Greetings from The University of New Hampshire![i] The daffodils are fading but the irises are blooming at the LHH! It’s so wonderful to see the spring really coming into full bloom. The trees are filling in and the LHH will soon be ensconced in green and barely visible from the road. I love this time of year.
Speaking of the time of year, my students have finished their finals (at least with the courses in my department). We’re done! Well, they’re done – I still have to finish my grading. But we’re super, almost-done!

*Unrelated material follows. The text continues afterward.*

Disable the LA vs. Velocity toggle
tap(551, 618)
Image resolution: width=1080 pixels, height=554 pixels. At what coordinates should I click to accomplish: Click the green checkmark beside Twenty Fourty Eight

This week President Trump stated, regarding the pending supply chain issues that are coming as a result of his tariffs, “Well, maybe the children will have two dolls instead of 30 dolls. So maybe the two dolls will cost a couple bucks more than they would normally.” That might be true of middle-class kids. My kids had so many dolls. But what about kids who would have only received one doll under the pre-tariff regime? My guess is they will get no dolls, and maybe not get lunch, either. Wealthy Americans are hurt a bit by inflation, or in this case, tariff-driven shortages, but poor people who rely on cheap Chinese products at Walmart and other similar retailers will be hurt much worse. This is something Republicans used to seem to know better than Democrats who used to wear protectionist hats, but now no one seems to actually care about poor consumers. The whole tariff scheme is profoundly economically ignorant. There are cargo ships still enroute from China that left before the tariffs were imposed. But with the tariffs, there will be far fewer ships sailing in the future. We’ll see prices really start to rise when that happens. The shame of it is, this is self-imposed pain.
OK – to the links. As usual, willing good for all of you!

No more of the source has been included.